In Figure 10, another embodiment regarding the use of blades 15 as injection means is shown. The particle mass 1 moves on a conveyance means 2 in the conveyance direction D, while a wheel 19 rotates in a rotation direction R around an axis perpendicular to the conveyance direction at a speed which keeps the blades 15 substantially synchronized with the speed of the particle mass 1 such that a smooth insertion of the blades 15 into the particle mass 1 is possible. While being inserted in the particle mass 1, the liquid is introduced through the openings 17 of the blades 15 at defined times, such that a defined distribution of liquid in the particle mass 1 can be obtained.
In other embodiments, the insertion of the liquid may be obtained by means of nozzles which are provided close to the particle mass. Then, by means of pressure, the liquid is injected into preformed slim holes in the particle mass, which are preferably formed by needles.

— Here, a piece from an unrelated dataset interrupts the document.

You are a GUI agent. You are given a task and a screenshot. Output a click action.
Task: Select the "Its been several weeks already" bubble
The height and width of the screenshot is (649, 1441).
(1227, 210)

In other embodiments, the insertion of the liquid may be obtained by shooting liquid at high pressure into the particle mass.

Claims

A method for the production of a particle based element, comprising
arranging a particle mass (1) for further processing, and
injecting a liquid in between the particles of the particle mass (1),
characterized in that
the liquid comprises water and a surface tension reducing component, to facilitate the distribution of the liquid within the particle mass (1).
The method according to claim 1, wherein the liquid is injected at discrete locations in the particle mass (1).

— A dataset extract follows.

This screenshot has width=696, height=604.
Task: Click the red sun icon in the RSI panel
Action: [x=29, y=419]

The method according to claim 1 or 2, wherein the surface tension reducing component is a tenside, in particular a detergent.
The method according to one of the previous claims, wherein the liquid comprises up to 4 volume per cent of the surface tension reducing component.
The method according to one of the previous claims, wherein the liquid is introduced at several discrete locations to form a continuous and/or discontinuous freeform-surface of liquid within the particle mass (1), enabled by the distribution of the liquid within the particle mass (1).
The method according to claim 5, wherein the freeform-surface has a wave-like structure.
The method according to one of the previous claims, wherein the liquid is further applied to the outside layers of the particle mass (1).
The method according to one of the previous claims, wherein the liquid has substantially ambient temperature, as it is not heated before injection.
Apparatus for the production of a particle based element, comprising an injection means (3,11,15) which is adapted to introduce a liquid in between the particles of a particle mass (1),
characterized in that
the injection means (3,11,15) is adapted to introduce the liquid at a discrete location inside the particle mass (1), wherein the liquid comprises water and a surface tension reducing component to facilitate the distribution of the liquid within the particle mass.
Apparatus according to claim 9, wherein the injection means is a needle (3,11) which is adapted to be introduced into the particle mass (1), the needle (3,11) comprising at least one discrete opening (5,12), which serves the purpose of injecting the liquid into the particle mass (1), and the discrete opening (5,12) is in particular provided at least at the tip of the needle (3,11).
Apparatus according to claim 10, wherein several needles (3) are provided at a holder (14) and adapted to be moved and/or rotated together with same.
Apparatus according to claim 10, wherein the needle (3,11) is adapted to be moved and/or rotated.
Apparatus according to claim 9, wherein the injection means is a blade (15) which is adapted to be introduced into the particle mass (1), the blade comprising at least one discrete opening (17), which serves the purpose of injecting the liquid into the particle mass (1), and the discrete opening (17) is in particular provided at the edge of the blade-like formed injection means (15).
Apparatus according to any one of the claims 9 to 13, wherein a high frequency source, preferably an ultra sound source, is used to accelerate the distribution of the liquid within the particle mass (1).
Use of a liquid comprising water and a surface tension reducing component to locally alter the compressibility of a particle mass (1).